The authors are obviously heavily motivated to get their message across. And in this they do an outstanding job. However, less formal talk appearances and more concentration on bringing the main protagonist to life would have vastly improved this fictional story. And they showed at the beginning that they could have done it: the opening chapter is emotionally challenging as a storm hits Tahiti, Emma's home, to which she was returning to spend her school holidays with her famous film star mother and hotel manager father. The immediate consequences for young Emma, unable to board her flight and seeing her parent's deaths played out on the news, was heart rending. But then the authors seem to take a step back from emotion, the better to sell their ideas.

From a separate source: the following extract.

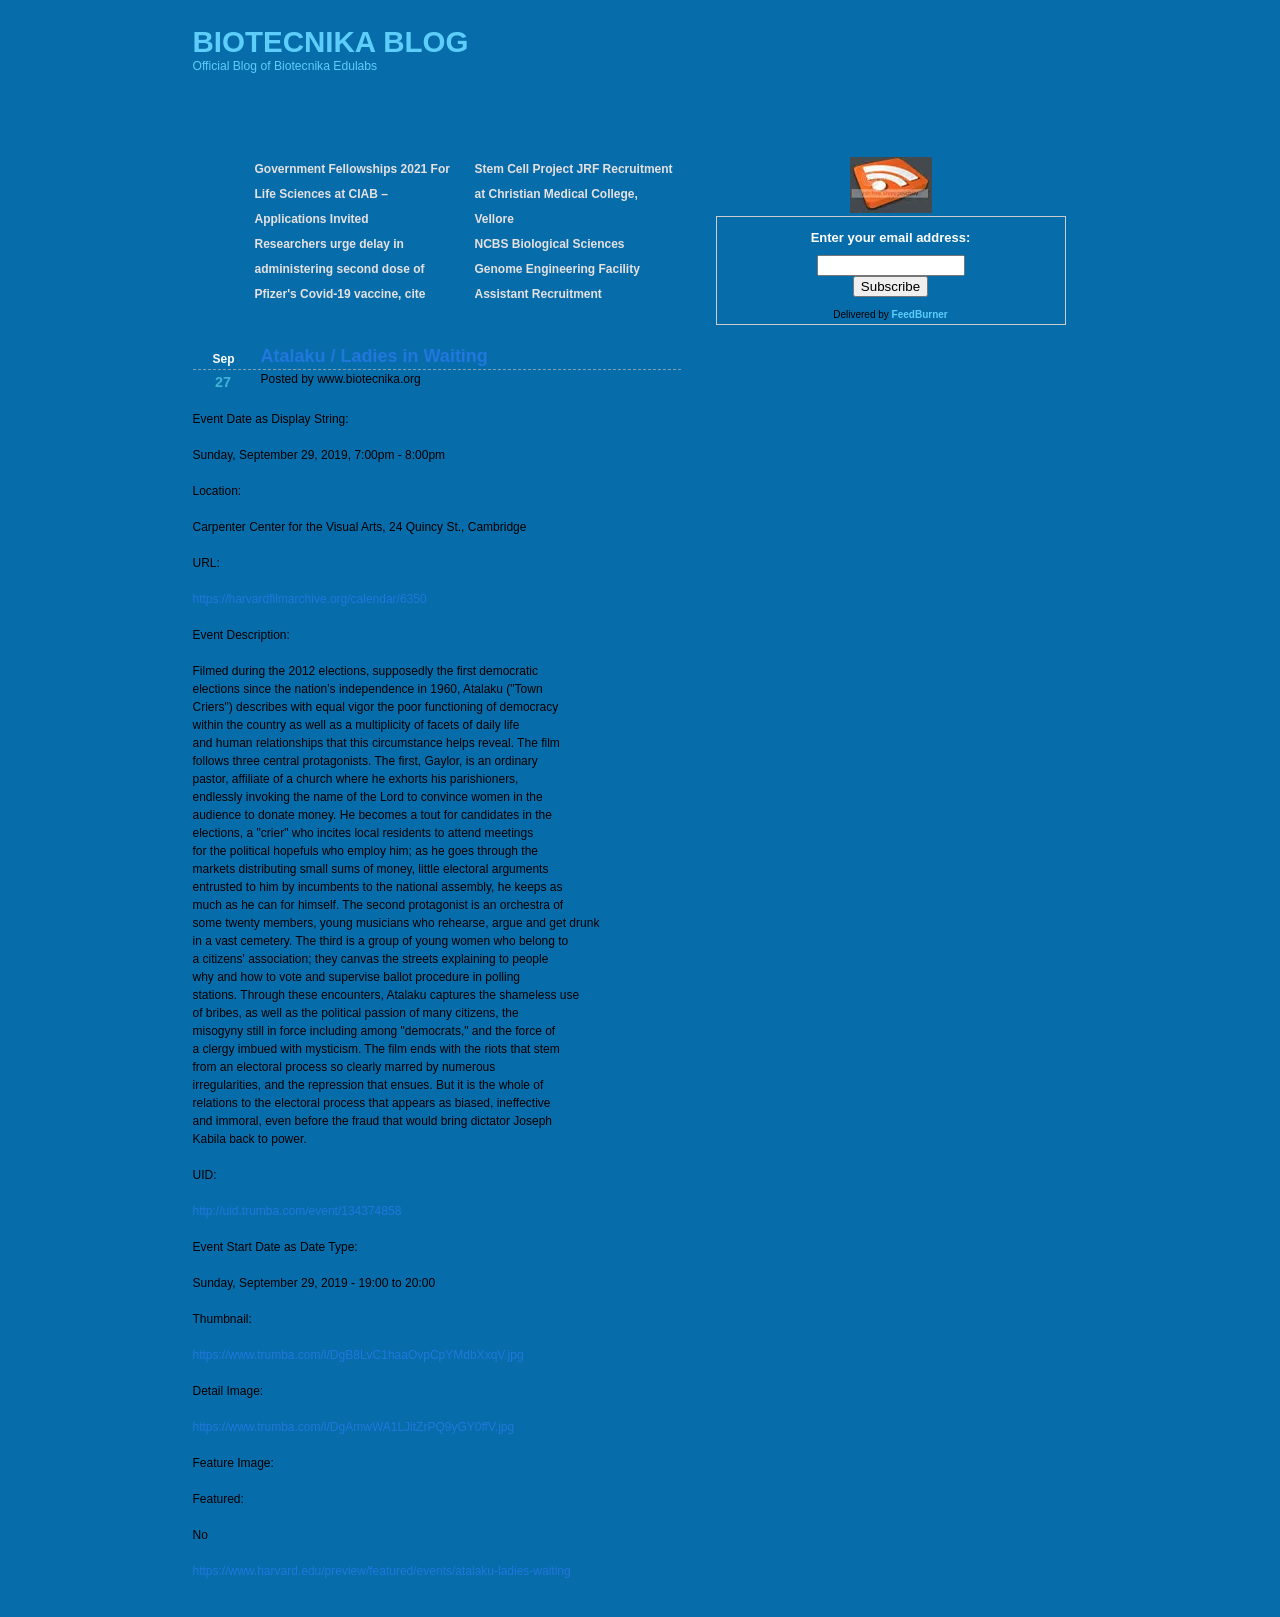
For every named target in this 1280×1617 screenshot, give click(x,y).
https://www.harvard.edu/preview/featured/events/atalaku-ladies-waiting (382, 1571)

David Loving, the narrator has a beautiful, warm, rich voice and his reading is clear, well paced and adds some much needed intonation to what otherwise would feel more like an ongoing news broadcast. But his is a difficult task as he tells of 'sunshades' and the 'slingatron' in all of their fulsome details, financial as well as scientific, which does make this more of a reading, despite some slight voicing differences for the protagonists. A slightly strange accenting had me believing the main character was named Irma or Imma, until I read the synopsis after finishing the book and, similarly, the number ten was pronounced 'tin'.
I do think that this could be an exciting film, the race against time to control the violent cyclonic storms creating increasing havoc worldwide, the poor orphaned rich girl who dedicates her life to science and the fight to become the "potential saviour of humanity,", her eventual rebuilding of a life with another scientist. The film actors would, hopefully, breath life into the characters, and the screenwriters play down the long pages of information detail on how the whole sunshade system works. Plus there are plenty of opportunities for amazing spectacular visuals of the destructive forces of nature. Yes, with a little rewriting, it could be a blockbuster film.
I was gifted my copy of Degrees, Saving the Earth,, by the rights holder, via Audiobook Boom. Thank you. Despite my criticisms above, it is a book I am very glad to have heard. As a vehicle to convey a message, this is superb. And it is a message we all need to hear.